Vendor and partner relationships
Maintain agreements between sellers, suppliers and manufacturers by ensuring all parties are given their fair share per order. Remember to review contracts to continue fostering healthy business relationships. That's when you'll come to know if the fees schedule or conditions will be revised and can renegotiate your terms before coming to a consensus.
Businesses can remain profitable only so long as they can base their decisions on the strength, accuracy and availability of financial data. Through reconciliation, businesses can control expenditure and simplify the payment and settlement structure. In other words, eCommerce payment reconciliation isn’t just about the seller following procedure; it’s about setting a practice that protects the business's financial interests, customer and supplier relationships.

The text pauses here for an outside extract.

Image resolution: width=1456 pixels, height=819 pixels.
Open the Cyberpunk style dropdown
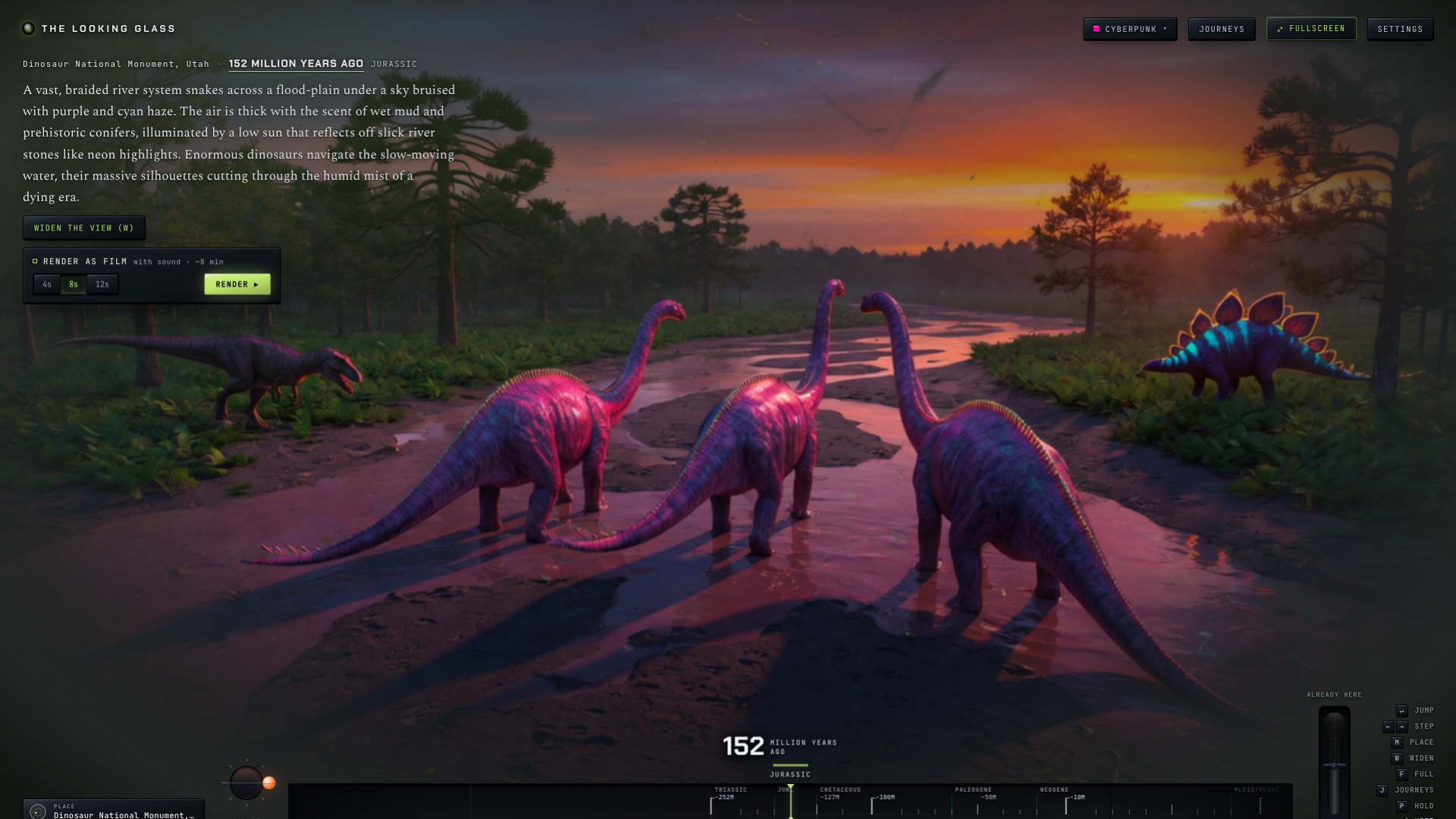[x=1130, y=29]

How to Choose the Right eCommerce Payment Reconciliation Tool
Time equals money, so saving both in one shot is how you know your reconciliation system is working the way it is supposed to. The right solution should seamlessly interface and allow data interactions between systems for a uniform information spread and provides a breakdown by transaction, date, marketplace commission, return volume, taxes etc.
The reconciliation engine should
- Capture and handle large volumes of transactions.
- Generate results according to rules configured to matching criteria (i.e. date, SKU code, invoice number).
- Highlight discrepancies and allow sellers to raise disputes against unsettled or overcharged payments.
- Create an audit trail to simplify follow-ups and allow members belonging to the same team to know the status and movement.
The Best eCommerce Payment Reconciliation Practices
Following these housekeeping rules can help you get the most value out of your eCommerce payment reconciliation platform;
Regularize reconciliation
Perform the reconciliation scan regularly and spread it across a week or a month to find discrepancies quicker. Your findings can be matched as a whole against a longer date range to segment them by cause, product and channel, auto-updating your financial records.
Tap into the power of automation
Automation can handle large and complex transactions per second. With EasyEcom’s reconciliation capabilities, you can sync paywalls, invoice, credit notes, refund statuses and banking systems to ensure your transactions data streams are centralized
Policy formulation
Your reconciliation process should outline procedures indicating steps in reconciliation for going through transactions, matching them, identifying and addressing discrepancies. This information should be compiled to guide members of the finance team, ensuring uniformity in understanding and following the procedure. While optional and subject to team size, it is a good idea to have different members work on different aspects of the reconciliation. For instance, the person working on documenting transactions should differ from the person resolving discrepancies which divides and delegates by experience and expertise.
Reconciliation reports
Generate detailed reconciliation reports that include the status of matched transactions, any discrepancies that you identified and any adjustments that you made. Management or supervisory personnel should review these reports for oversight.
Upskilling teams
Conduct regular training sessions to keep your team’s knowledge up to date and in line with technological system advancements. You can arrange for your solution provider to host these sessions as part of the subscription and benefit from the experts passing on their in depth expertise to make it easier to navigate the system.
Monitor, Review, Repeat
Review the reconciliation practices routinely and encourage your accounts team to revert with improvement suggestions that can save time without compromising on accuracy and quality.